Industry insiders are wary, fearing Trump's involvement could further damage crypto’s already tarnished reputation. With a history of market crashes and frauds, the last thing this industry needs is another high-profile failure.

Concerns Over WLF’s Leadership

The leadership behind WLF raises serious red flags. Co-founders Chase Herro and Zachary Folkman have checkered pasts, including legal troubles for fraud and drug-related offenses. Their previous venture, Dough Finance, was hacked for $2 million, and their current token offers no real economic rights or tradable value.

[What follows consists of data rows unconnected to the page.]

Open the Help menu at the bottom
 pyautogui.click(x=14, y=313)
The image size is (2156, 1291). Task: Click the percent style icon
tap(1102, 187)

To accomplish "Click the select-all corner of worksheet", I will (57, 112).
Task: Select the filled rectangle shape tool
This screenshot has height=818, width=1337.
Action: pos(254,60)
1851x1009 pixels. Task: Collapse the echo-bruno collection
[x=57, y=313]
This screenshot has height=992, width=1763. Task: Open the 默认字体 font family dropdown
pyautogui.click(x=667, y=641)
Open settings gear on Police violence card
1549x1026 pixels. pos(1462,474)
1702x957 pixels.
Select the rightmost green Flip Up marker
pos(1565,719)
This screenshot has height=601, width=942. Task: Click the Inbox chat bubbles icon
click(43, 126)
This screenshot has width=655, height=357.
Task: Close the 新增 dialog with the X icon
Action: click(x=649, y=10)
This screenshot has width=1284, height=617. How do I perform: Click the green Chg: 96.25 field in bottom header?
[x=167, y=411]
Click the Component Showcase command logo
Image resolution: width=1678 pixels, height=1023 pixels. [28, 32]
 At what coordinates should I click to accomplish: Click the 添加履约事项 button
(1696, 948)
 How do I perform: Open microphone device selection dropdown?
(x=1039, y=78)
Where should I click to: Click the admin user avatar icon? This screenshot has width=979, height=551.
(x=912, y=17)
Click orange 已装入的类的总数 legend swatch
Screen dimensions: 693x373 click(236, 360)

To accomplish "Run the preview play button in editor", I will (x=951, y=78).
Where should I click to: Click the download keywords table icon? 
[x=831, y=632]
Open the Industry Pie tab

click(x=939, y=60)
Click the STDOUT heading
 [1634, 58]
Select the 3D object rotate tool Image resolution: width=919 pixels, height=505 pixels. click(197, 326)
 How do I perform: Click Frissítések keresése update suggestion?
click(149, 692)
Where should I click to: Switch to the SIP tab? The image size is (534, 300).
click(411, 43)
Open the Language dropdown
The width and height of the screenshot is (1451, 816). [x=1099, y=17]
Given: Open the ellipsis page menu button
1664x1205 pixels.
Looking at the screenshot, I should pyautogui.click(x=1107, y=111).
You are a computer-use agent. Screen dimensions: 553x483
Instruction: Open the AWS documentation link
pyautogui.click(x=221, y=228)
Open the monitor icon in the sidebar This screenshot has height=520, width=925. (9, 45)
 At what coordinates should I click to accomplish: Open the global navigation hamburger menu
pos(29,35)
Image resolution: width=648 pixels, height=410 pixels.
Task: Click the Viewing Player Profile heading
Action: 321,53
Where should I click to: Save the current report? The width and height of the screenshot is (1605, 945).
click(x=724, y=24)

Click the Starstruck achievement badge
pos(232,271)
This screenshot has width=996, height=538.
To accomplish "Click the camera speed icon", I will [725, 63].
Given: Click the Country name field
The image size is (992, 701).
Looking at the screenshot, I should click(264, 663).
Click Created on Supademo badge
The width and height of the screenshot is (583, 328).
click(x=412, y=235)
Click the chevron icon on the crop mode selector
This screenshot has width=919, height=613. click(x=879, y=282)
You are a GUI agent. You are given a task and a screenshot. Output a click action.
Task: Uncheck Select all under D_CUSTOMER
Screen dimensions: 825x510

With the platform’s website crashing on launch day, skepticism abounds. Trump's role seems limited to social media promotion, capitalizing on his platform rather than genuinely supporting the crypto movement.

Political Context

In a broader political landscape, Trump trails behind Kamala Harris in key polling, even as he seeks financial backing from Silicon Valley. Despite promises to end the “persecution” of crypto, his efforts appear to be falling short among key demographics, particularly Hispanic voters.

While Trump leads in crypto betting markets, his path to political success remains uncertain as he struggles to regain ground in crucial swing states.

As the crypto industry strives for recovery and regulation, the launch of WLF raises critical questions. Will Trump's venture bring much-needed attention, or will it deepen the industry’s troubles? Only time will tell.